The meeting also reviewed and analysed "a series of drawbacks in the military and political activities" and discussed ways for "drastic improvement", according to KCNA.


Rumours swirled for weeks about Mr Kim's health after he failed to appear at the April 15 celebrations for the birthday of his grandfather, the North's founder - the most important day in the country's political calendar.

His disappearance triggered a series of unconfirmed reports and fevered speculation until he reappeared at a factory opening in May.

News of the nuclear discussions came after a report Friday in The Washington Post said that the Trump administration had discussed holding the first US nuclear test since 1992 as a potential warning to Russia and China.

Mr Daryl Kimball, executive director of the US-based Arms Control Association, told the paper that such a decision would likely "disrupt" negotiations with Mr Kim, "who may no longer feel compelled to honour his moratorium on nuclear testing".

Negotiations between Pyongyang and Washington over the North's nuclear arsenal remain at a standstill despite three high-profile meetings between Mr Kim and US President Donald Trump.

Pyongyang has carried out a series of weapons tests in recent months - often describing them as multiple launch rocket systems, although Japan and the US have called them ballistic missiles.

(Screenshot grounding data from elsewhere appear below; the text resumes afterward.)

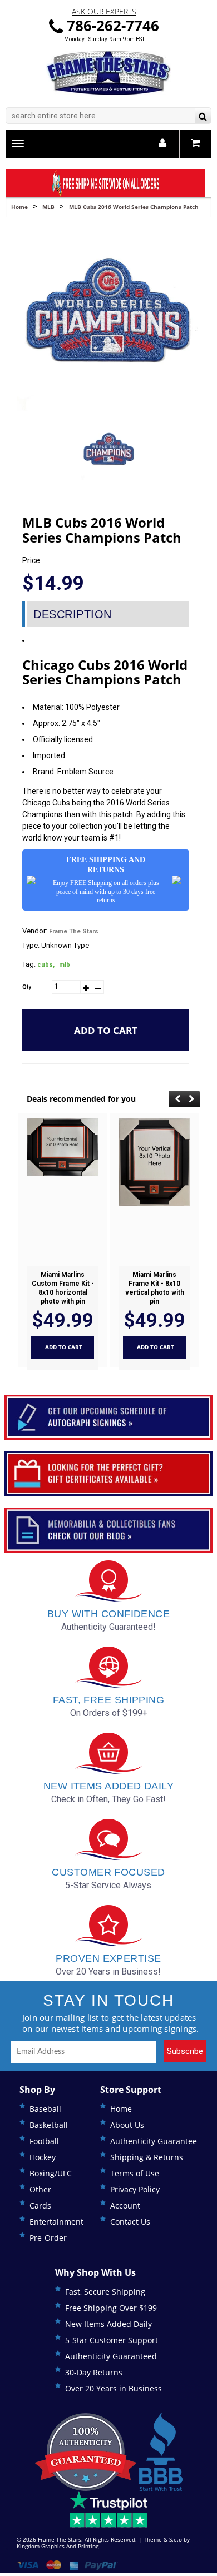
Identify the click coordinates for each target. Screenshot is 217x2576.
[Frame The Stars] (108, 73)
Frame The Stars (73, 931)
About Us (127, 2125)
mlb (64, 964)
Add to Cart (105, 1030)
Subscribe (185, 2051)
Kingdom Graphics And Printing (57, 2546)
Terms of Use (134, 2173)
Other (40, 2189)
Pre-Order (48, 2237)
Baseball (45, 2108)
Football (44, 2141)
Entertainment (56, 2221)
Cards (40, 2205)
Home (19, 207)
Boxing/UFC (50, 2173)
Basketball (48, 2125)
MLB (48, 207)
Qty (26, 987)
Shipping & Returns (146, 2157)
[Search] (203, 117)
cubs (46, 964)
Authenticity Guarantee (153, 2141)
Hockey (42, 2157)
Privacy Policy (135, 2189)
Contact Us (130, 2221)
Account (125, 2205)
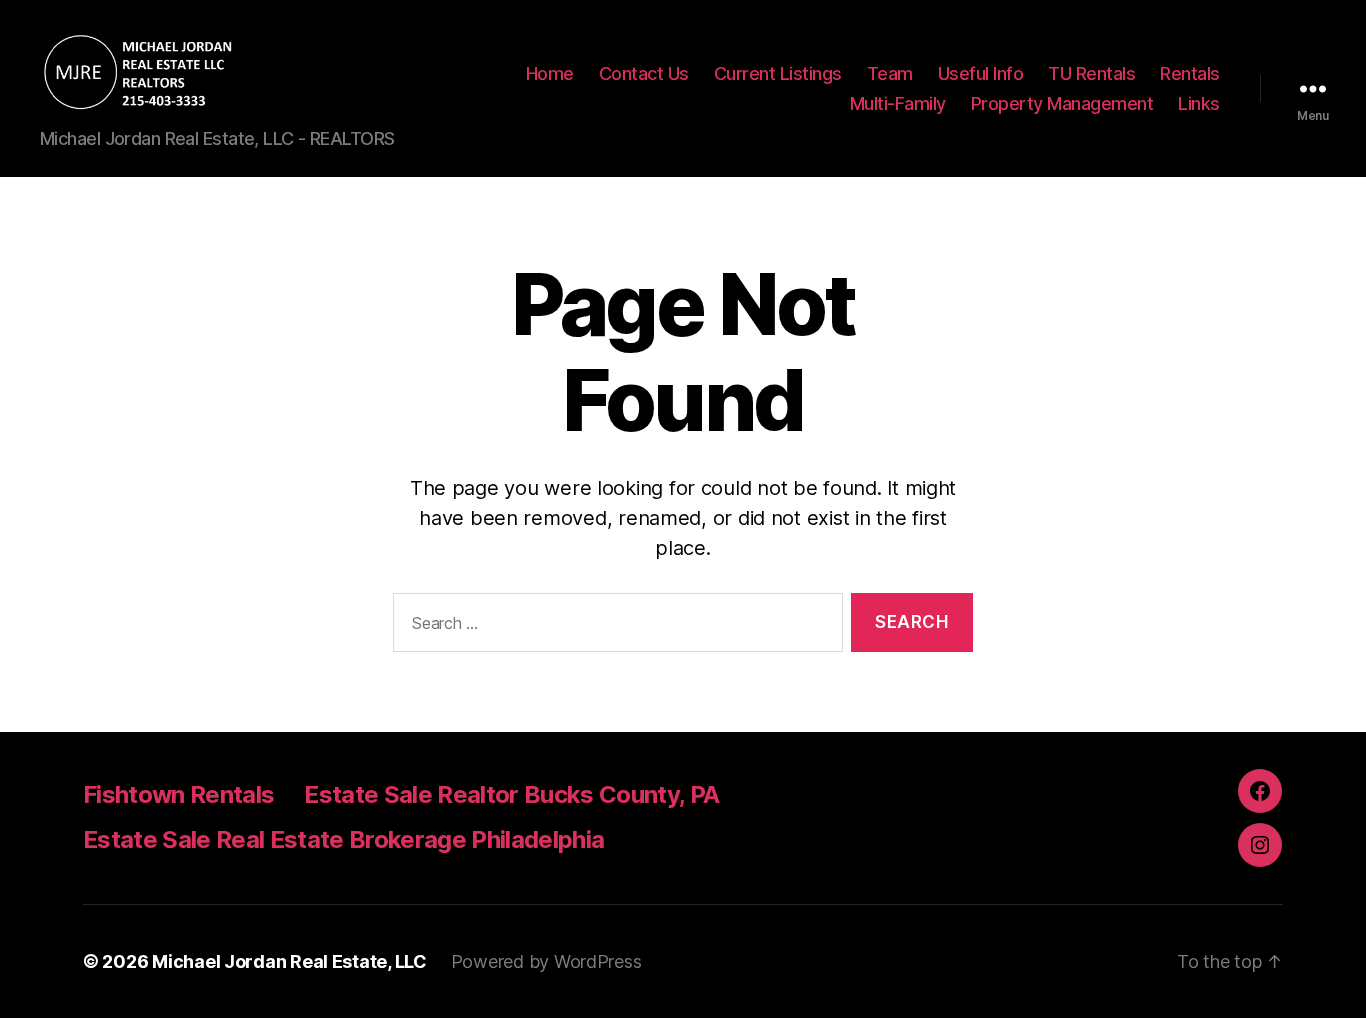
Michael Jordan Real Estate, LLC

The North is subject to multiple UN Security Council sanctions over its banned weapons programmes.

The Chinese government's top diplomat, Mr Wang Yi, expressed hope that the United States and North Korea could resume meaningful dialogue as soon as possible.

"We hope that all parties, including the United States, would seriously consider it, and not squander away the hard-earned results of (previous) engagement," Mr Wang told a media briefing in Beijing.